La perfection n’a rien d’extraordinaire
Nous pourrions prendre exemple sur le très consciencieux protagoniste de Perfect Days, le film de Wim Wenders, qui nettoie les toilettes publiques de Tokyo avec un soin tout japonais (et non, puisque son collègue tout aussi japonais que lui préfère parler au téléphone avec sa copine plutôt que de s’appliquer). Nous suivons Hirayama au quotidien, avec un art de la répétition (les infimes variations que cela nécessite !) qui n’est pas sans rappeler Hong Sang-soo ou Le Gourmet solitaire de Jirō Taniguchi, et une absence de drame, ou du moins son atténuation par une disposition au bonheur qui n’est peut-être que l’art d’être présent.
Vous pouvez parier qu’il n’a pas internet – c’est à peine s’il utilise un dumbphone. Aucune distraction ne vient troubler sa tranquillité. Il ne fait jamais qu’une chose à la fois et l’accomplit avec la plus grande diligence, qu’il s’agisse d’arroser ses plantes, de récurer des chiottes que compissent au petit matin des salarymen titubant d’ivresse, de prendre des photos de la frondaison des arbres où jouent le vent et le soleil, de lire des livres de poche achetés d’occasion ou d’écouter l’une ou l’autre des cassettes audio de sa collection. Modeste vie, excellent goût, BO parfaite – on en viendrait presque à comprendre qu’un dieu jaloux ait inventé le mauvais goût pour nous punir de notre élégance.

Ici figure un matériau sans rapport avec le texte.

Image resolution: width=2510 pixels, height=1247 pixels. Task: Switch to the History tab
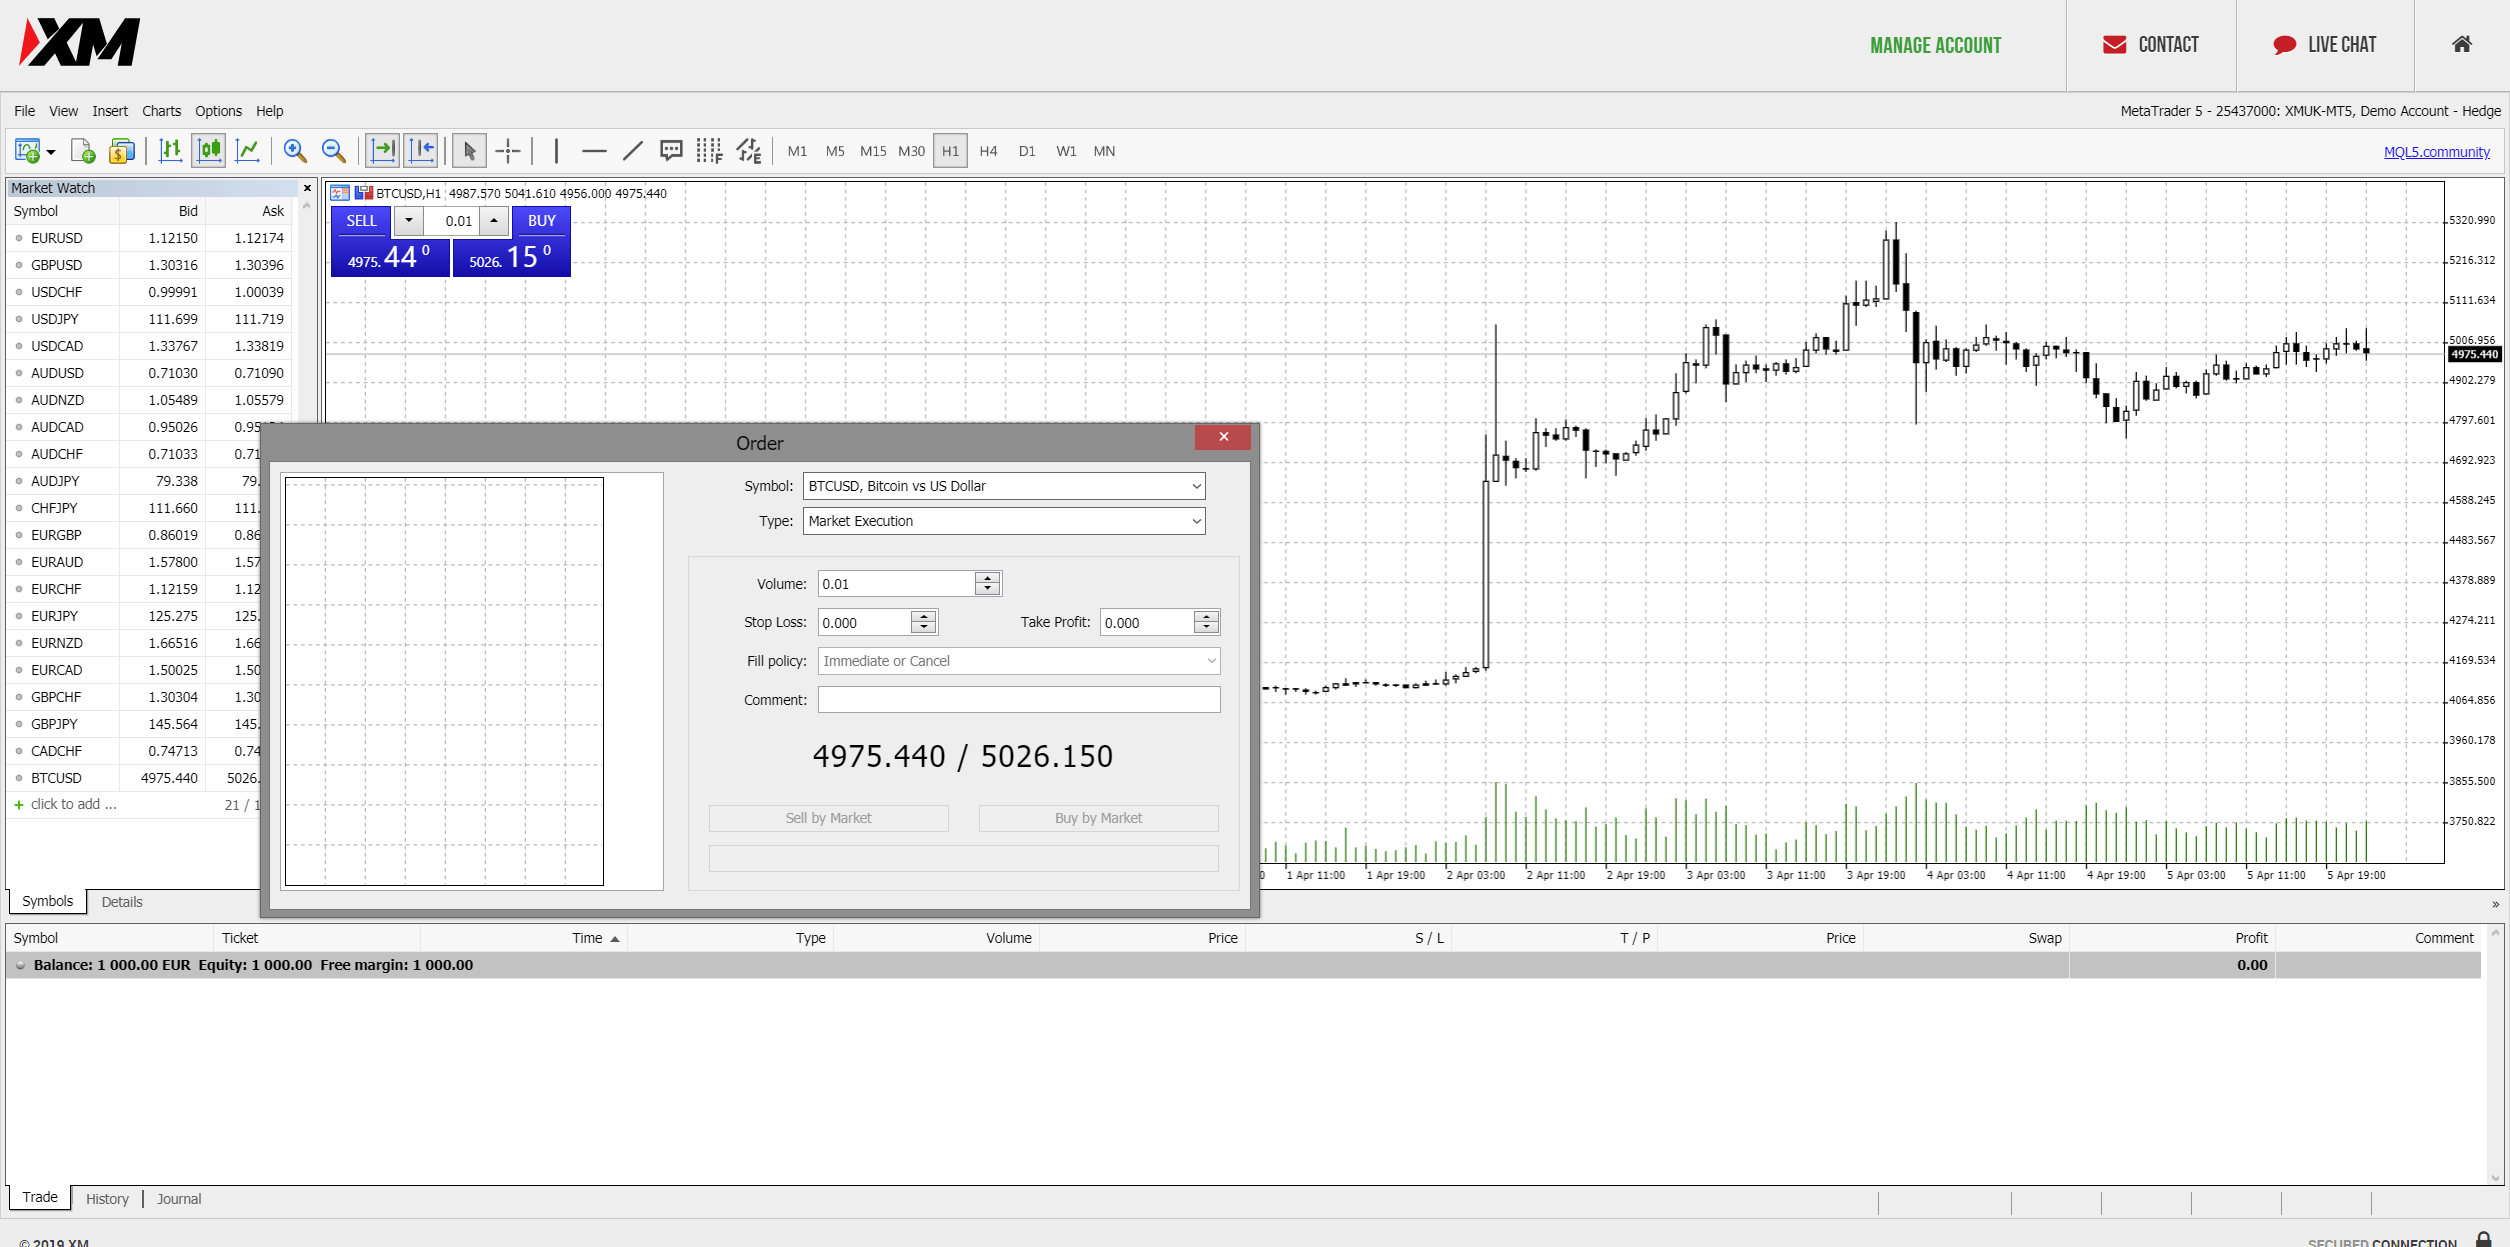point(107,1199)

Et si Hirayama parle si peu, c’est justement parce qu’il est trop attentif à ce qui l’entoure pour s’en distancer par le langage. Les mots ne lui sont d’aucun secours pour exprimer son étonnement permanent, et c’est pour suppléer à cette carence que l’humanité a inventé la poésie. Ou est-ce moi qui tente de rationaliser ma nette préférence pour une vie mutique et contemplative (sauf quand il s’agit de parler de littérature, et là je ne m’arrête plus) ? Mon idéal est un film muet où chacun répondrait à l’autre par écrit, où chacun serait à tour de rôle lecteur et écrivain. Le recours à l’écrit impose une attention accrue, un rythme plus lent qui invite à la réflexion, un détachement éventuel de ses passions (l’existence même des pugilats par tweets me dissuade de trop y croire).
La réserve de Hirayama n’empêche pas des instants de convivialité, dans les bains publics où il se lave comme dans les petits restaurants où il dîne. Il passe parfois la soirée dans l’un de ces minuscules bars d’habitués que compte le Japon, où le touriste est accueilli par un Members only bougon qui dément la politesse proverbiale des Japonais (à moins que ce soit le défaut de prononciation qui m’ait donné cette impression).
La mention discrète d’un père qu’il refuse de voir (on n’en saura pas plus) prouve qu’il n’est pas sans son lot de malheurs et évite d’en faire un parfait benêt. L’arrivée de sa sœur sortant d’une voiture avec chauffeur suggère en outre qu’il fait ce métier (dont sa famille moins sa nièce semble avoir honte) par choix et non par manque d’opportunités. La simplicité de son mode de vie est une richesse incomprise.
Nous pourrions prendre exemple sur Hirayama. Écrire des lettres, prendre des notes, répéter – rien d’extraordinaire. Nous n’écrivons pas pour être lus, aimés ou célébrés, mais pour le plaisir d’écrire des phrases qui rendent l’existence plus vivante. La plénitude est l’autre nom de la perfection.